Re: Digest (checksum) Algorithm for 12 Decimal Digits?
by syphilis (Archbishop) on Oct 05, 2007 at 16:19 UTC
|
Hi,
Pretty much as oha said. To state the obvious, there's less chance of a collision if you use (eg) twelve base 64 digits, than if you use twelve base 2 digits ... so, if you use Digest::MD5, get the 'md5_base64' and then truncate.
Oh ... wait ... you specified "decimal" digits. Any particular reason for that ?
Cheers, Rob | [reply] |
|
|
Rob-
The digits must decimal because some downstream code that is out of my control, requires it. :-(
I think I understand what oha is trying to tell me, but I still have a nagging doubt. Let's see if I can explain this doubt rationally, without having any evidence or support for it :-)
I like the "bucket" analogy, and I agree that a good algorithm should be able to evenly distribute among all the buckets available to it in equal density.
What I'm not so sure about is that if I remove some bits from the result, does that mean I've reduced the number of buckets and preserved the algorithms bucket-distribution-equality? For some reason I think this answer is no (remember - I have no evidence or facts to back me up here... it's just a feeling).
Also, does it matter which bits I dump? Most significant? Least significant? Random bunny-hop among all the bits?
Many thanks syphilis and oha!
-Craig
| [reply] |
|
|
does that mean I've ... preserved the algorithms bucket-distribution-equality?
Yes - so long as you're ignoring the same bit positions every time.
Let's assume you need to keep 4 digits of an 8 digit number - and you decide to keep the first 4 digits. That would be ok, so long as the number "123456" was saved as "12" (0012) and not "1234". To avoid that sort of trap, it's probably best to save the *trailing* digits, rather than the leading digits. Each 4-digit "abcd" will then represent 10000 different 8-digit numbers - and the distribution is unaffected.
Note that if, in the above example, "123456" was being saved as "1234", then "1234567" would also be saved as "1234". They've reduced to the same number - though they ought to have been reduced to different numbers ("12" and "123" respectively). I think that sort of treatment would introduce bias.
Cheers, Rob
| [reply] |
Re: Digest (checksum) Algorithm for 12 Decimal Digits?
by oha (Friar) on Oct 05, 2007 at 15:51 UTC
|
use a 16 bit algorithm, and use only 12 of them
Oha
update: sorry i re-read. use any algorithm which give you more information, and truncate this information to the data you need. | [reply] |
|
|
| [reply] |
|
|
suppose you have a 3 bit hash function: the best is if all the value populate the 8 possibilities in equal density. now you remove 1 bit. it means that you have only 4 buckets now, and being the result of the union of two who are equal density, they are equal density.

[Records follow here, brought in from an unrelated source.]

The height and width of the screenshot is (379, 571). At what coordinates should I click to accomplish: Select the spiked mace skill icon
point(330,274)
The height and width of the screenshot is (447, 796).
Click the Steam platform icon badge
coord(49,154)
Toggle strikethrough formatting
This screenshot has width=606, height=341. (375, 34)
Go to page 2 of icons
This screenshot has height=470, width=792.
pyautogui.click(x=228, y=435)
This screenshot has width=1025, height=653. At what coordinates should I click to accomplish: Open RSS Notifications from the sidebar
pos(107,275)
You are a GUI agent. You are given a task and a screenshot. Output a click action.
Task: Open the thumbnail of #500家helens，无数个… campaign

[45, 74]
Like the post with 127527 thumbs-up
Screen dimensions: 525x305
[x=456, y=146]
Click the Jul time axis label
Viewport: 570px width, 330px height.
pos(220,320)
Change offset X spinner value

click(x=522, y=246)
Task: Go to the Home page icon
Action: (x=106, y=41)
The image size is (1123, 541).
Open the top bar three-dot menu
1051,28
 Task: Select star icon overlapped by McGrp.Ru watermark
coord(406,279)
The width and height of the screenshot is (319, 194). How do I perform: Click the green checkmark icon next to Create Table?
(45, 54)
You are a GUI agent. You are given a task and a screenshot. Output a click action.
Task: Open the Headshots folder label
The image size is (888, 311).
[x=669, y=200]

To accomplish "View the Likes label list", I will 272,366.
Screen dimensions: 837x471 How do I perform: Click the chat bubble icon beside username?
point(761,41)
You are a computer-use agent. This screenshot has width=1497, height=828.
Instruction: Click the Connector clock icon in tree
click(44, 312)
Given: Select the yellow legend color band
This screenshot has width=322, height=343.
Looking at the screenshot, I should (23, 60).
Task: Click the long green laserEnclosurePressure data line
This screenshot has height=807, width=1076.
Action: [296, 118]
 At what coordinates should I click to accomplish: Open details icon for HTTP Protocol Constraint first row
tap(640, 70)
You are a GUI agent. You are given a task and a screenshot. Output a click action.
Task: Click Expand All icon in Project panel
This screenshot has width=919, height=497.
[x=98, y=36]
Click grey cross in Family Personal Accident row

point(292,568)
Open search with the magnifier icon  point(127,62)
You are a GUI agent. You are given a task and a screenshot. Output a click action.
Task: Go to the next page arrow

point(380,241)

IOW, if the hash function you used was good, the result is good.
Oha
| [reply] |
Re: Digest (checksum) Algorithm for 12 Decimal Digits?
by salva (Canon) on Oct 05, 2007 at 21:24 UTC
|
You can fit up to 39 bits into 12 decimal digits.
Get the 39 lower bits for the MD5 of your data, convert them to a number and then to a string:
use Digest::MD5 qw(md5);
my $md5 = md5($data);
my $end = substr($md5, -5) & "\x7f\xff\xff\xff\xff";
my $acu = 0;
$acu = $acu * 256 + ord $_ for split(//, $end);
printf "%012.0f\n", $acu;
| [reply] [d/l] |
|
|
++ a good and easy example, and a good use of & in string context,
we must note that we have a bit more then half the possible results we could get with a 12 digit solution. (first digit will be 0..5)
also, we must note that we require 64 bit algebra.
iff we have 64 bit algebra, we could return a modulo, there is some more population on lower buckets but it's less then 0.1%, on the other hand we would have about the double of bucket, giving the OP less risks of clashing.
without 64 bit algebra, things get a little more complex:
my $md5 = ...;
my $lo = 0;
my $hi = 0;
for(split //, $md5)
{
$lo = $lo*256 + ord;
$hi = $hi*256 + $lo / 1_000_000;
$lo = $lo % 1_000_000;
$hi = $hi % 1_000_000;
}
return $hi.$lo;
| [reply] [d/l] |
|
|
my $md5 = ...;
my $dd = 0;
$dd = ($dd * 256 + ord) % 1e12
for split //, $md5;
print "$dd\n";
(actually, the biggest number that can appear in this algorithm is 2.56E+14, that can be represented in 48 bits) | [reply] [d/l] |
Re: Digest (checksum) Algorithm for 12 Decimal Digits?
by cmv (Chaplain) on Oct 08, 2007 at 15:23 UTC
|
You people are fantastic! Many thanks for all the help. Not only do you expertly answer the question, but you teach what is needed, to fill the gaps in my tiny little brain.
Specific thanks:
oha - Initial response, understandable "bucket" analogy, non-64-bit algebra example.
syphilis - oha support, great bit-position explanation.
salva - great code example, 64-bit algebra discussion.
You've helped out more than you'll know, and I bow to each of you.
A final bow to the perlmonks site in general, which has created a rose of a website in the abandoned-car-park of the internet.
-Craig | [reply] |